So check out this code, what’s going on here?
begin transaction insert d1.dbo.T1 values (1); insert d2.dbo.T1 values (1); commit |
The transaction is touching two different databases. So it makes sense that the two actions should be atomic and durable together using the one single transaction.
However, databases implement durability and atomicity using their own transaction log. Each transaction log takes care of its own database. So from another point of view, it makes sense that these are two separate transactions.
Which is it? Two transaction or one transaction?
It’s One Transaction (Mostly)
Microsoft’s docs are pretty clear (Thanks Mladen Prajdic for pointing me to it). Distributed Transactions (Database Engine) says:
A transaction within a single instance of the Database Engine that spans two or more databases is actually a distributed transaction. The instance manages the distributed transaction internally; to the user, it operates as a local transaction.

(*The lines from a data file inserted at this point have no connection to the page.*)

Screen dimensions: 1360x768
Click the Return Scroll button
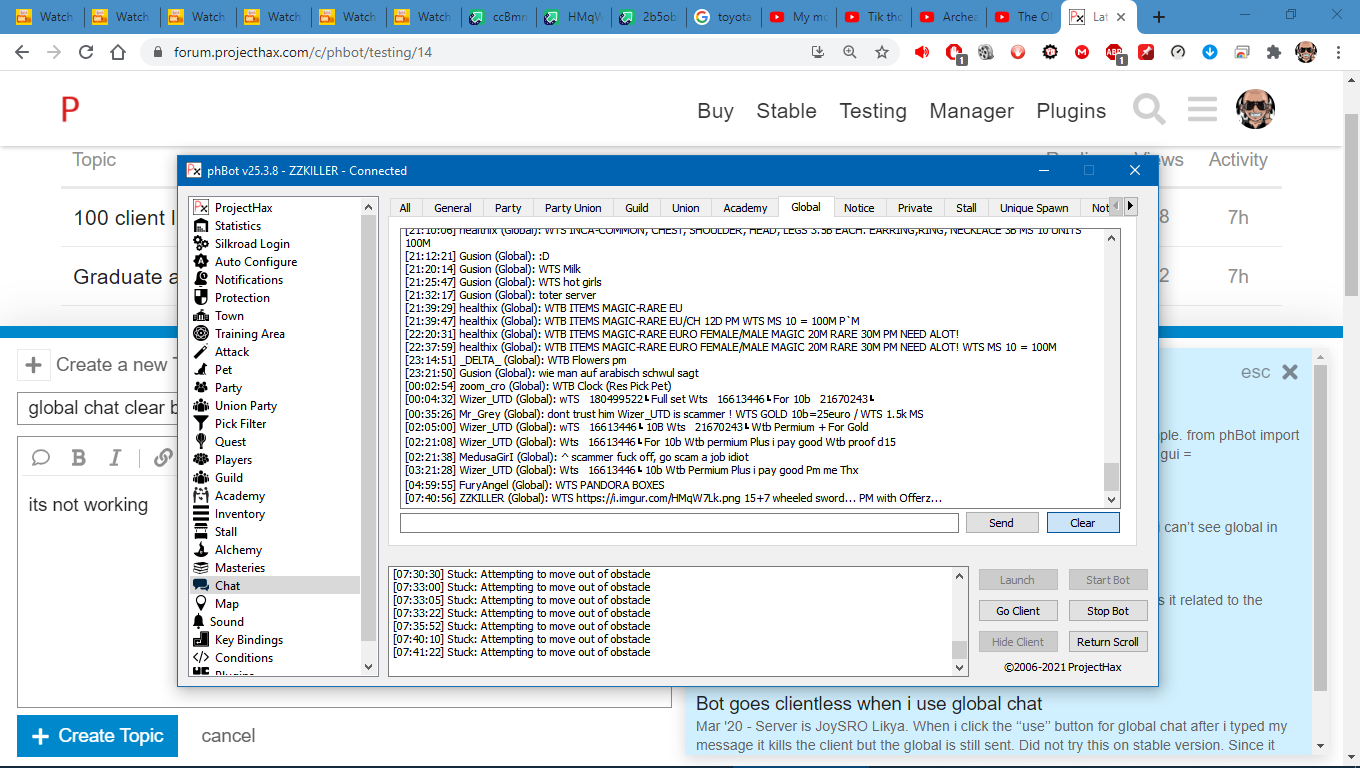pyautogui.click(x=1107, y=642)
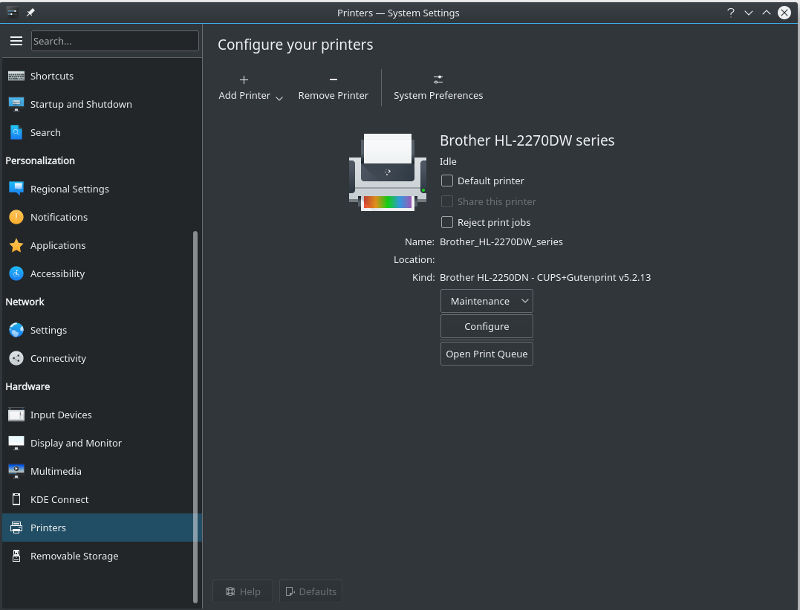Open Notifications settings
Viewport: 800px width, 610px height.
(60, 217)
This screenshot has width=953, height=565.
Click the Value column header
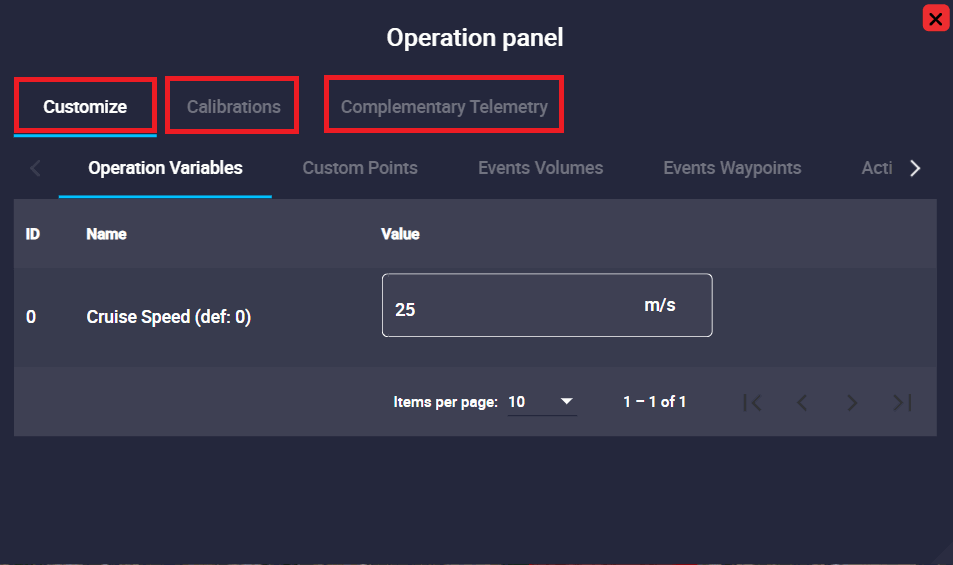coord(400,234)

I can actually see that happening with this demo script:
use master if exists (select * from sys.databases where name = 'D1') begin alter database D1 set single_user with rollback immediate; drop database D1; end go if exists (select * from sys.databases where name = 'D2') begin alter database D2 set single_user with rollback immediate; drop database D2; end go create database d1; go create database d2; go create table d1.dbo.T1 (id int); create table d2.dbo.T1 (id int); go use d1; CHECKPOINT; go begin transaction insert d1.dbo.T1 values (1); insert d2.dbo.T1 values (1); commit select [Transaction ID], [Transaction Name], Operation, Context, [Description] from fn_dblog(null, null); |
That shows a piece of what’s going on in the transaction log like this:
If you’re familiar with fn_dblog output (or even if you’re not), notice that when a transaction touches two databases, there are extra entries in the transaction log. D1 has LOP_PREP_XACT
and LOP_FORGET_XACT
and D2 only has LOP_PREP_XACT
. Grahaeme Ross wrote a lot more about what this means in his article Understanding Cross-Database Transactions in SQL Server
Well that’s good. I can count on that can’t I?
Except When …
You Break Atomicity On Purpose
Well, they are two databases after all. If you want to restore one database to a point in time before the transaction occurred but not the other, I’m not going to stop you.
Availability Groups
But there’s another wrench to throw in with Availability Groups. Again Microsoft’s docs are pretty clear on this (Thanks Brent for pointing me to them). In Transactions – availability groups and database mirroring they point out this kind of thing is pretty new:
In SQL Server 2016 SP1 and before, cross-database transactions within the same SQL Server instance are not supported for availability groups.
There’s support in newer versions, but the availability group had to have been created with WITH DTC_SUPPORT = PER_DB
. There’s no altering the availability group after it’s been created.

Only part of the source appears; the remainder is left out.